In Italia la diffamazione a mezzo stampa è ancora punita con il carcere, nonostante la Corte di Strasburgo abbia a più riprese paragonato la previsione di una pena così severa a una sorta di censura preventiva. Come si bilancia la libertà di stampa con quei diritti che rischiano di essere messi in discussione da un articolo scritto in modo superficiale?
“Abbiamo parlato dei giornalisti minacciati e uccisi dalle mafie ma non possiamo dimenticare i tanti colleghi che fanno male il proprio lavoro. E che magari sono la causa di dissesti finanziari, guai in famiglia, perché una notizia non è approfondita. Detto ciò il problema delle cosiddette querele temerarie è reale. Il rischio è quello di trovarsi davanti al giudice anni dopo la pubblicazione del pezzo, in condizioni di oggettiva difficoltà. E che poi il tutto si concluda con un nulla di fatto e senza conseguenze per chi ha sporto una querela priva di fondamento.
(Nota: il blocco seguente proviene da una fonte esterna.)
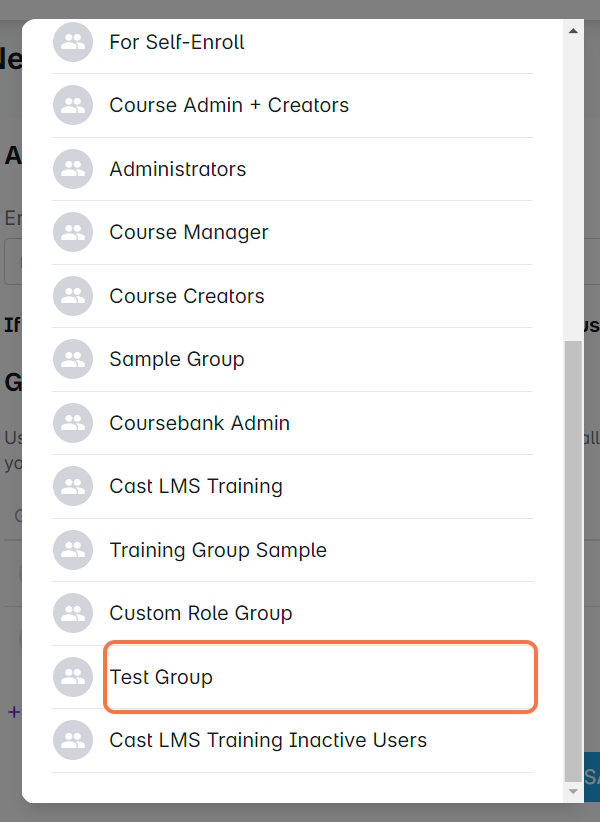600x822 pixels.
Task: Pick Course Manager from the list
Action: point(189,232)
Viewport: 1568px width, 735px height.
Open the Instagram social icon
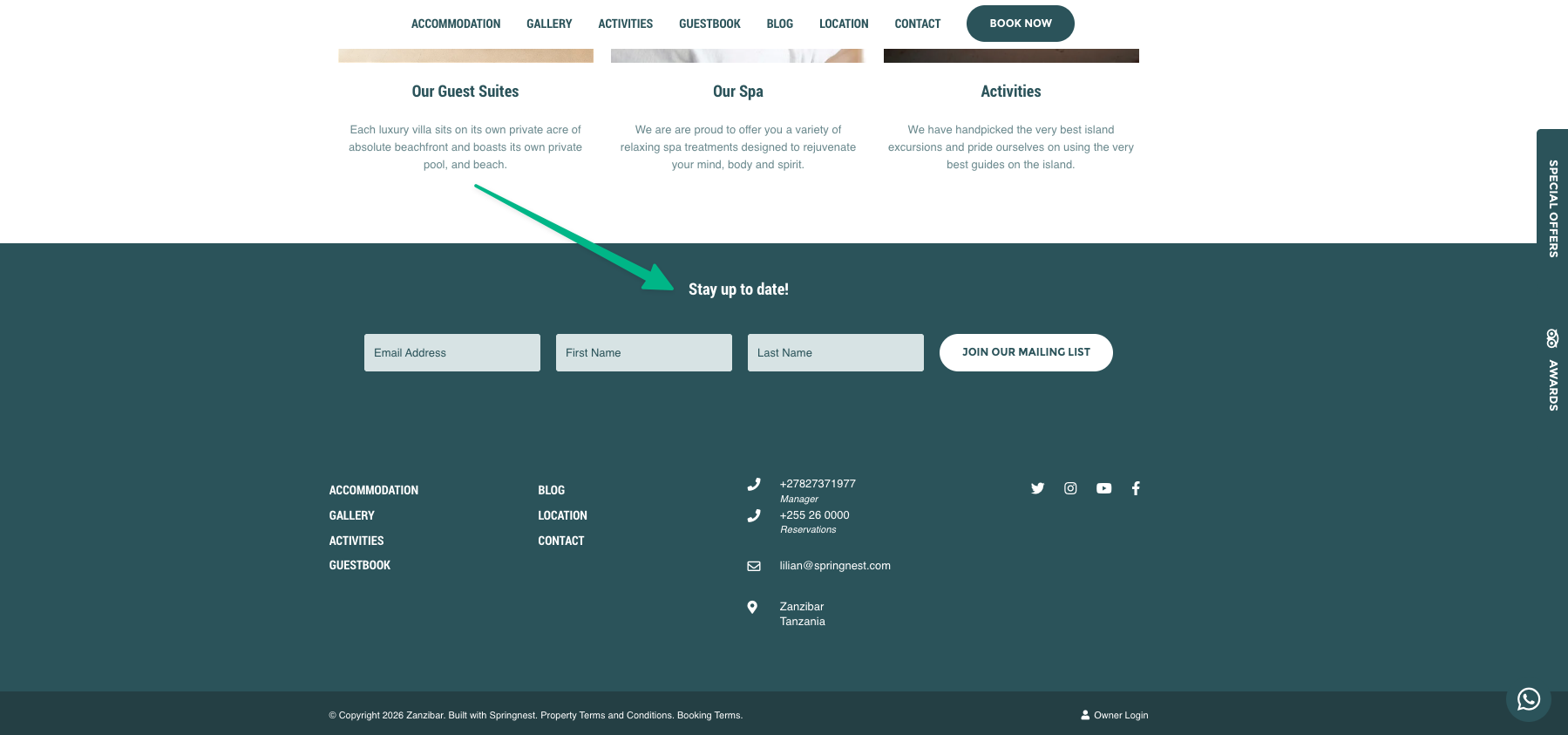pyautogui.click(x=1070, y=488)
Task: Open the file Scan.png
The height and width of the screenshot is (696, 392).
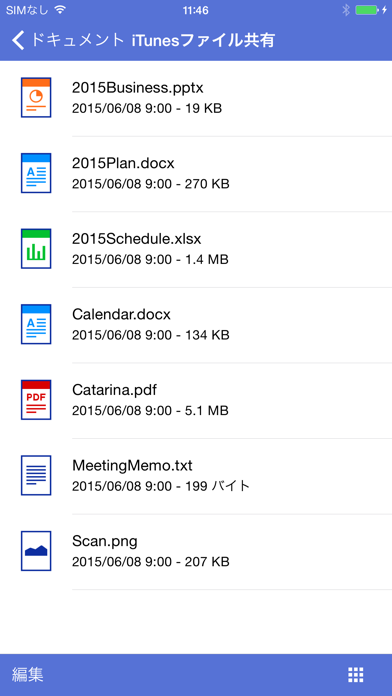Action: [x=196, y=552]
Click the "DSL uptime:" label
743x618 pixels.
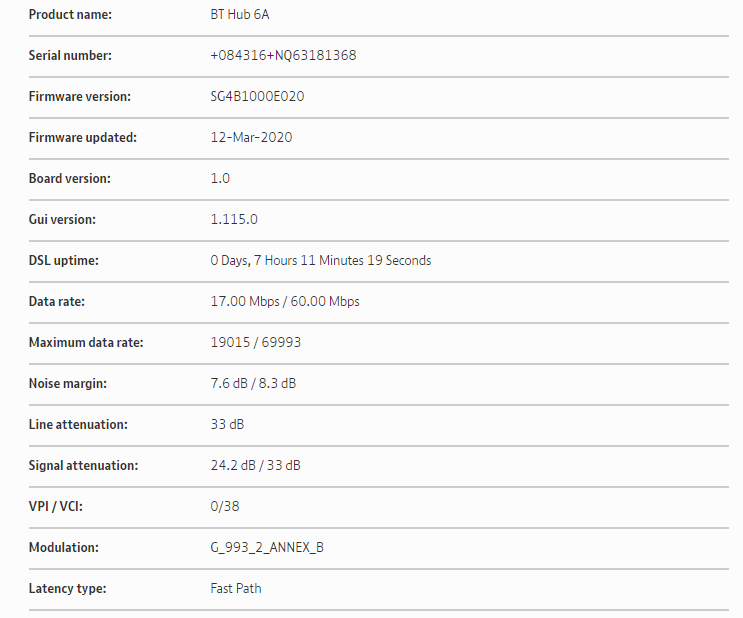coord(65,261)
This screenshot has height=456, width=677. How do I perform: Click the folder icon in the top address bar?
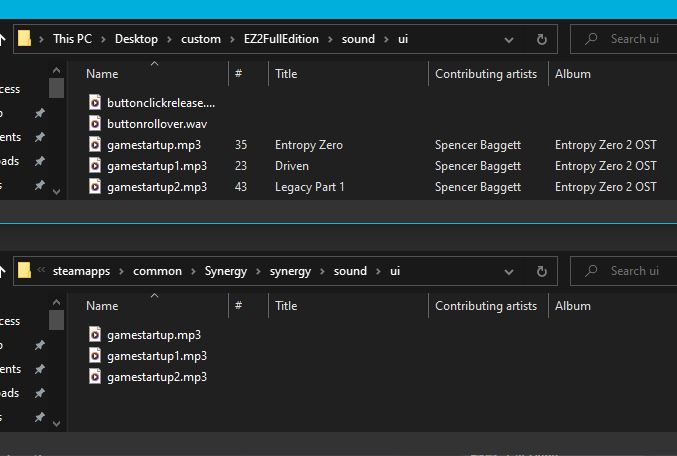tap(25, 39)
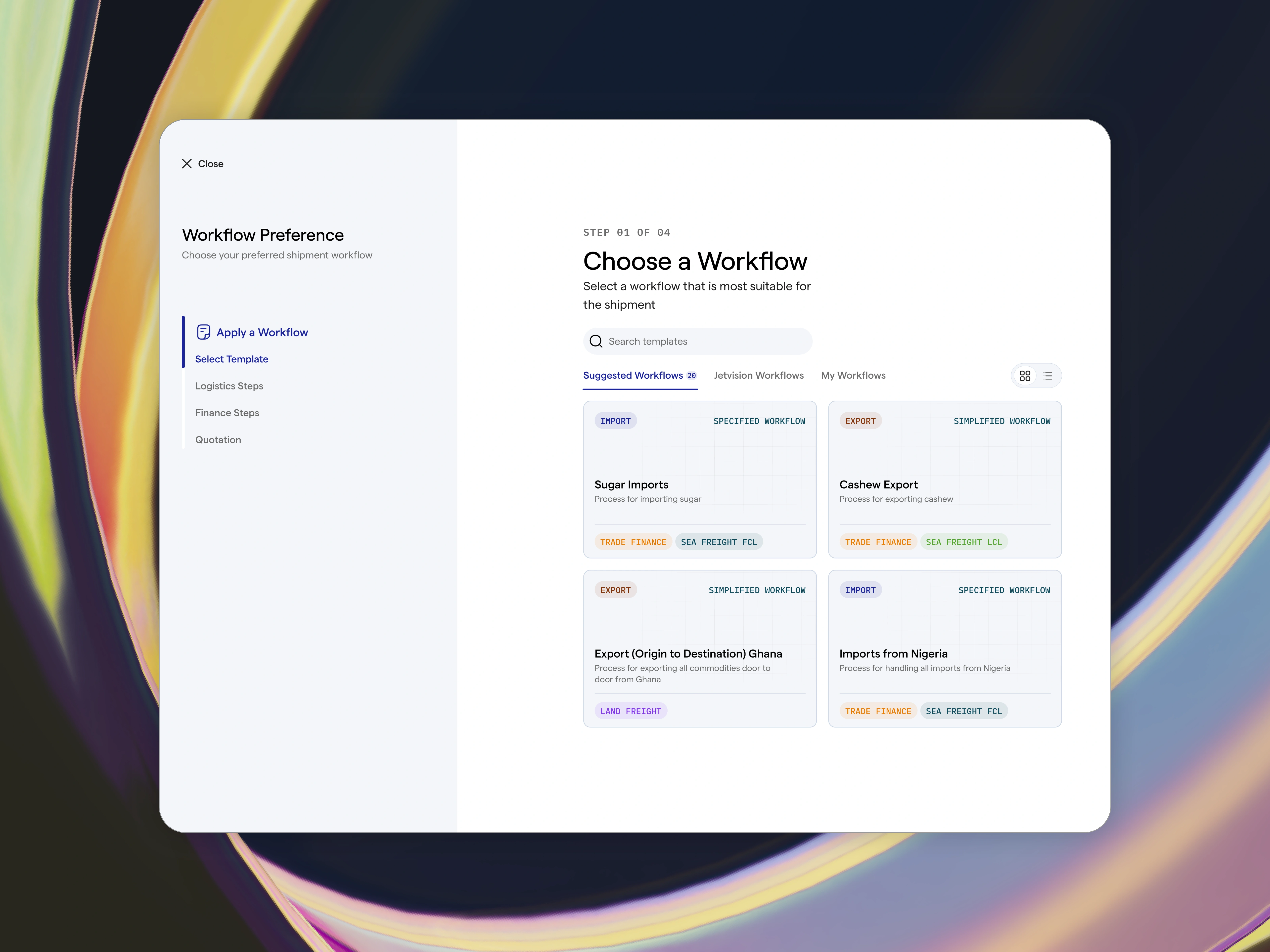Viewport: 1270px width, 952px height.
Task: Click the Close button icon
Action: point(187,163)
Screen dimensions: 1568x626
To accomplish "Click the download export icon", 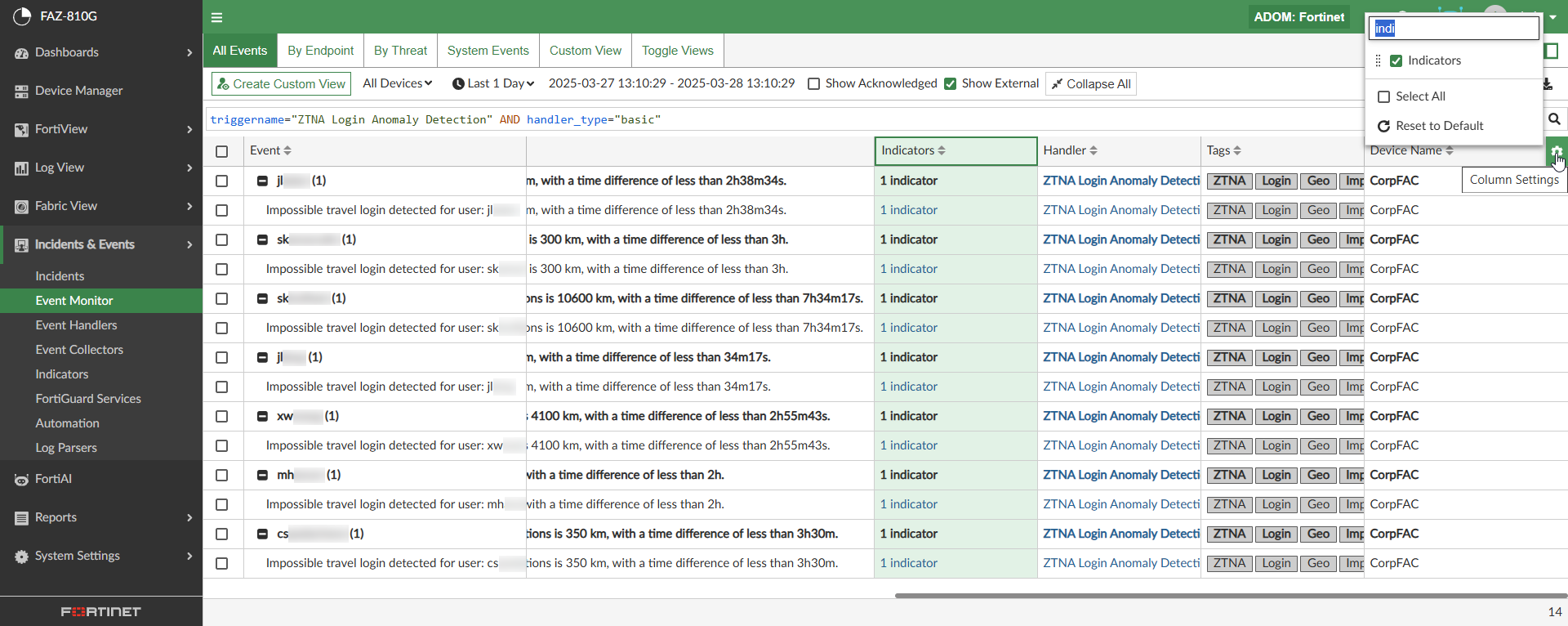I will point(1547,84).
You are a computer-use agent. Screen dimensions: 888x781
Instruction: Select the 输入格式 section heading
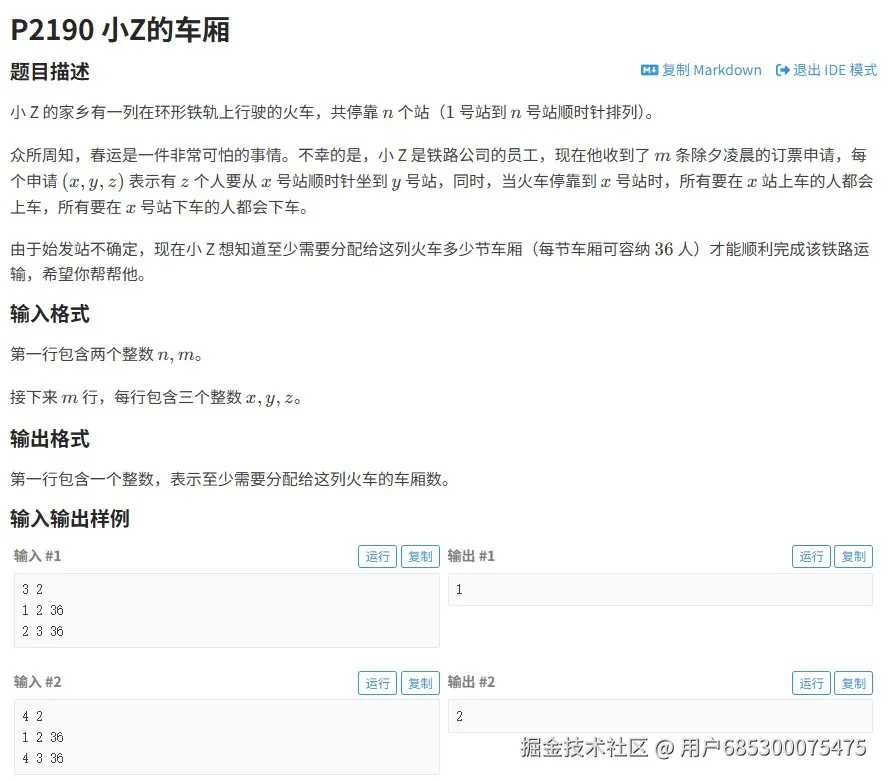click(x=50, y=315)
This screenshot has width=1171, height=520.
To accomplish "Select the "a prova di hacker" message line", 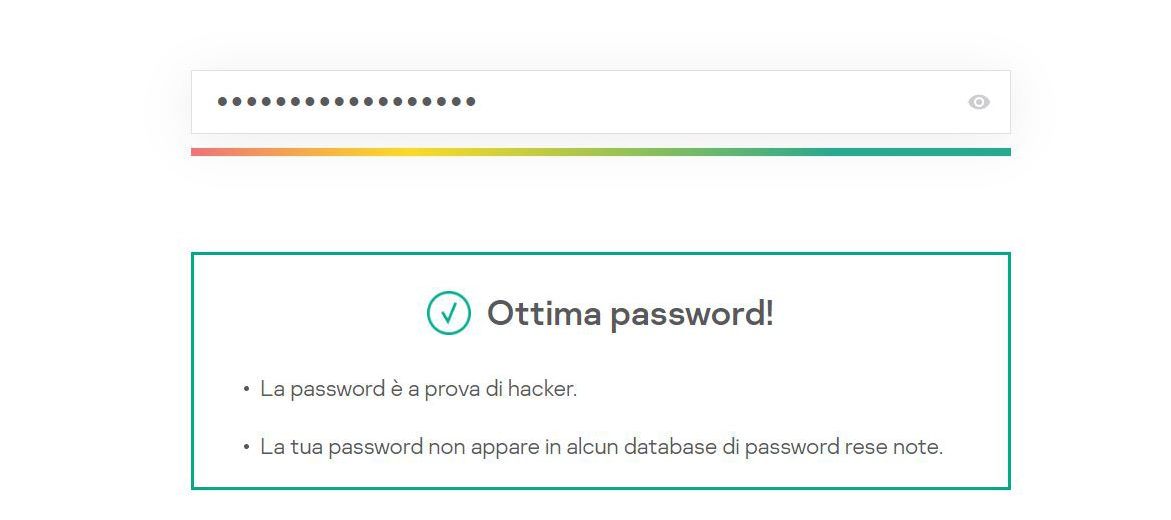I will 418,389.
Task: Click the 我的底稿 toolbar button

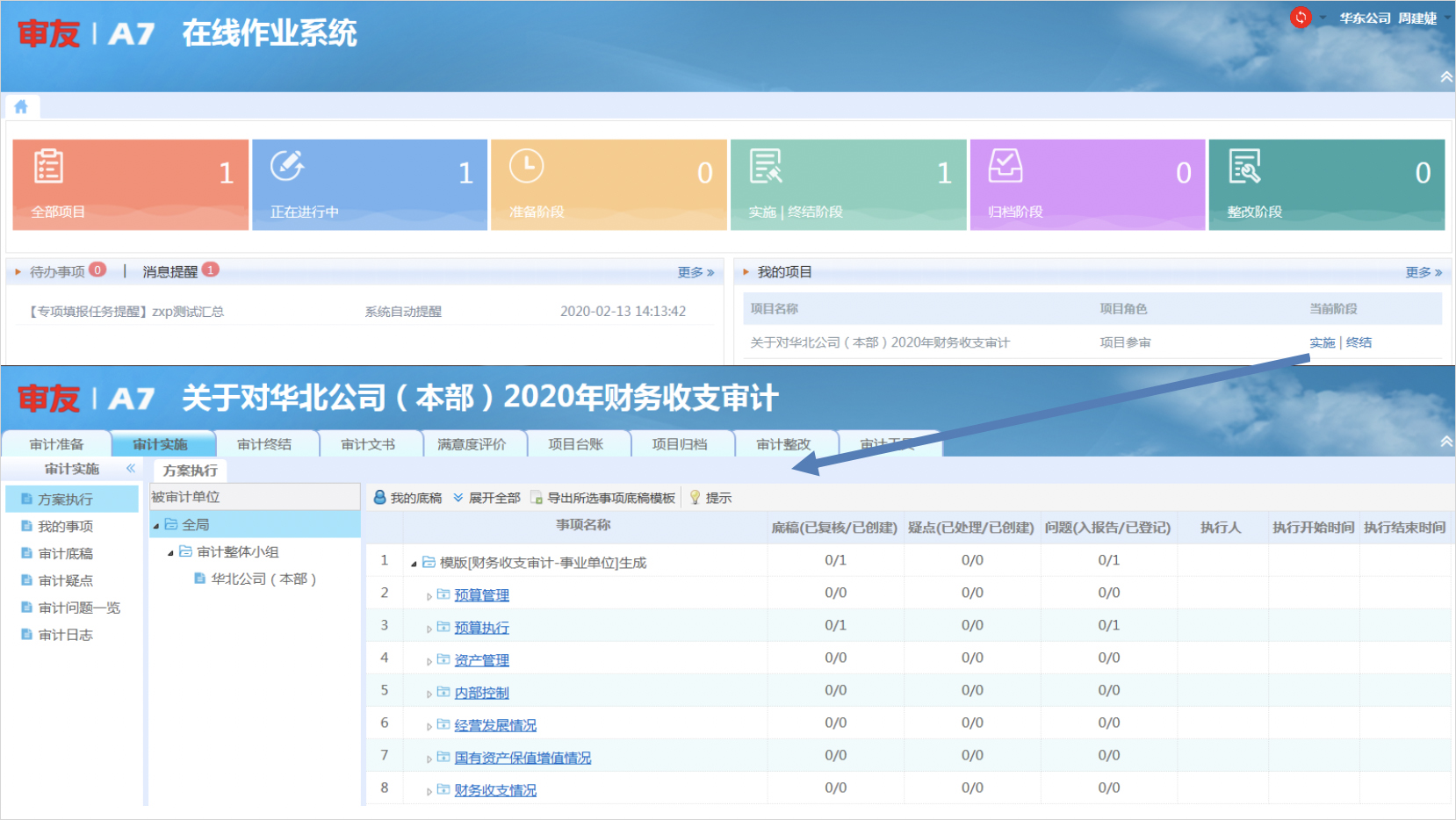Action: pyautogui.click(x=408, y=498)
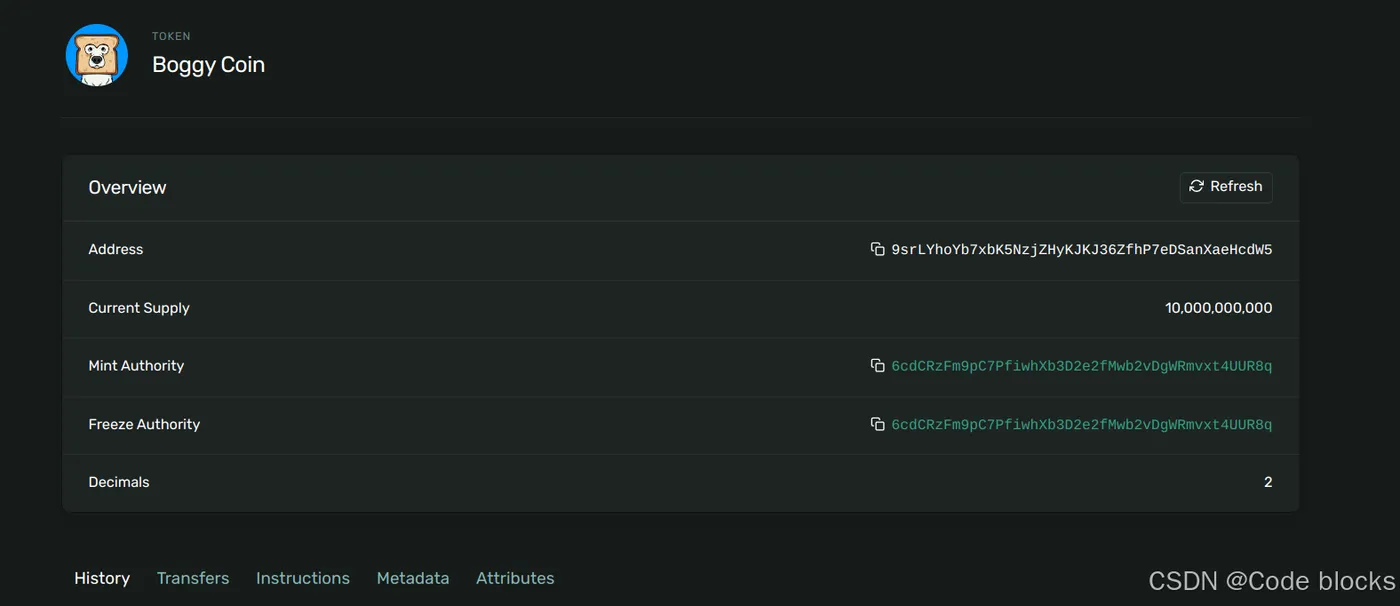Viewport: 1400px width, 606px height.
Task: Click the Overview section heading
Action: tap(127, 187)
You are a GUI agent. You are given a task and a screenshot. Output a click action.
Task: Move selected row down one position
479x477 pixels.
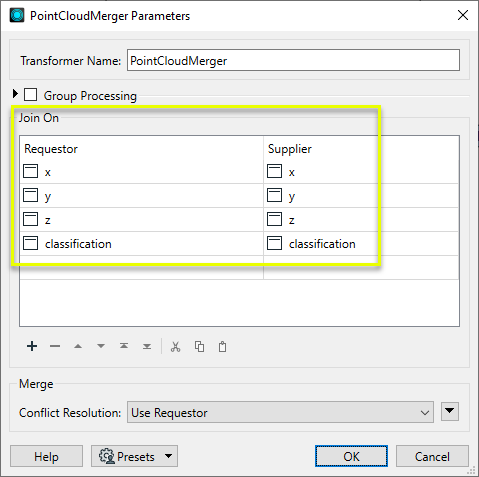(x=101, y=346)
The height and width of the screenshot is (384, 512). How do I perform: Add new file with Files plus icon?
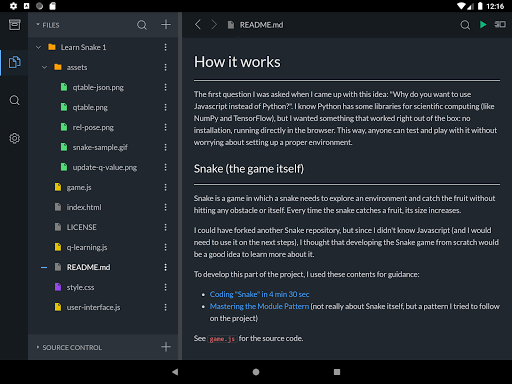coord(166,25)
Non è un caso che tanto l’Ordine nazionale quanto la Fnsi abbiano chiesto di rivedere queste norme, compresa la previsione del carcere, una spada di Damocle poco funzionale al diritto di informazione ma molto all’autocensura”.
Nell’epoca delle fake news anche la stampa paga dazio… Come possiamo difenderci noi operatori della comunicazione?
“Attraverso l’approfondimento. Non limitandoci a condivisioni finalizzate a ottenere più like o follower. Roberto Morrione, che ha dato vita all’esperienza di LiberaInformazione, diceva sempre: ‘Le notizie non nascono orfane e non devono morire orfane’. Mai fermarsi alla superficie. Questa è l’unica possibilità per mettersi al riparo dalle bufale”.